Senin, 08 Desember 2014 - 18:30 WIB
Ekonom: Subsidi BBM Tetap Harus Dilakukan Pemerintah
Ekonom: Subsidi BBM Tetap Harus Dilakukan Pemerintah
A A A
JAKARTA - Ekonom Senior Standard Chartered Bank Fauzi Ichsan mengatakan, langkah pemberian subsidi tetap harus dilakukan guna mengunci pengeluaran pemerintah di sektor BBM. Dengan begitu, fluktuasi harga minyak tidak akan pengaruhi pengeluaran subsidi pemerintah.

Dia menuturkan, apabila rencana tersebut benar-benar diimplementasikan, maka akan sangat berdampak dalam hal penghematan APBN ke depannya.

"Akan sangat efisien, karena pemerintah bilang kenaikan harga BBM Rp1.000 dapat menghemat Rp24 triliun. Dengan penurunan subsidi BBM, penurunan harga minyak, dan penguncian subsidi per liter maka total saving per tahun di atas USD10 miliar," ujar Fauzi di Jakarta, Senin (8/12/2014).

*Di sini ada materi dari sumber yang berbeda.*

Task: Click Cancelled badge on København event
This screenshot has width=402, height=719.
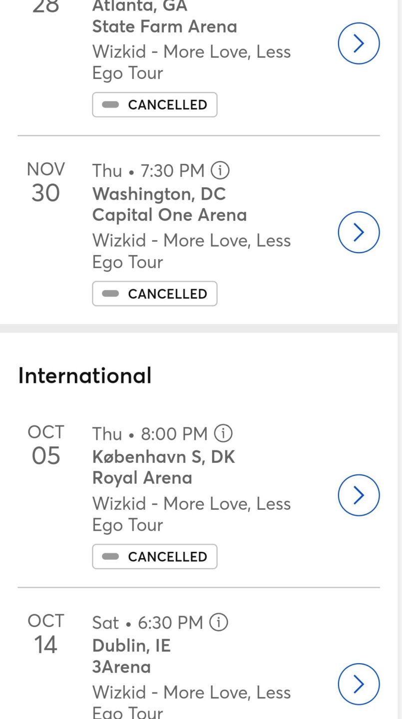Action: [x=155, y=556]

Sementara itu, Ekonom Utama Bank Dunia untuk Indonesia Ndiame Diop menuturkan, Bank Dunia mengapresiasi langkah pemerintahan Jokowi-JK dalam menetapkan serangkaian sasaran pembangunan salah satunya meningkatkan harga BBM bersubsidi.

Menurut Ndiame, langkah dan komitmen positif yang diambil pemerintah baru ini menunjukan kemauan untuk dapat menyelesaikan banyak masalah-masalah struktural prioritas lama.

"Rencana pemerintah itu adalah rencana yang bagus karena akan berdampak pada memfasilitasi manajemen fiskal serta menurunkan resiko ketidakpastian terutama dalam hal penurunan harga minyak," ungkap dia.

Bank Dunia juga memprediksi bahwa inflasi Indonesia pada 2015 mencapai 7,5% akibat dari naiknya BBM bersubsidi. Kendati demikian, dampak kenaikan BBM tersebut hanya bersifat sementara.

"Jika tidak ada gejolak lainnya, inflasi diperkirakan akan menurun pesat sebelum akhir 2015," kata dia.

Kedepan, peningkatan sebesar 34% secara rata-rata untuk harga premium dan solar bersubsidi yang mulai berlaku pada tanggal 18 November, diperkirakan hanya akan membawa dampak negatif terbatas dalam jangka pendek terhadap konsumsi swasta dan PDB.

Sementara itu, belanja sosial untuk kompensasi yang lebih tinggi dan prospek sejumlah penghematan yang akan diarahkan kembali ke investasi infrastruktur diantisipasi akan menjadi faktor pengimbang yang mempengaruhi pertumbuhan secara keseluruhan.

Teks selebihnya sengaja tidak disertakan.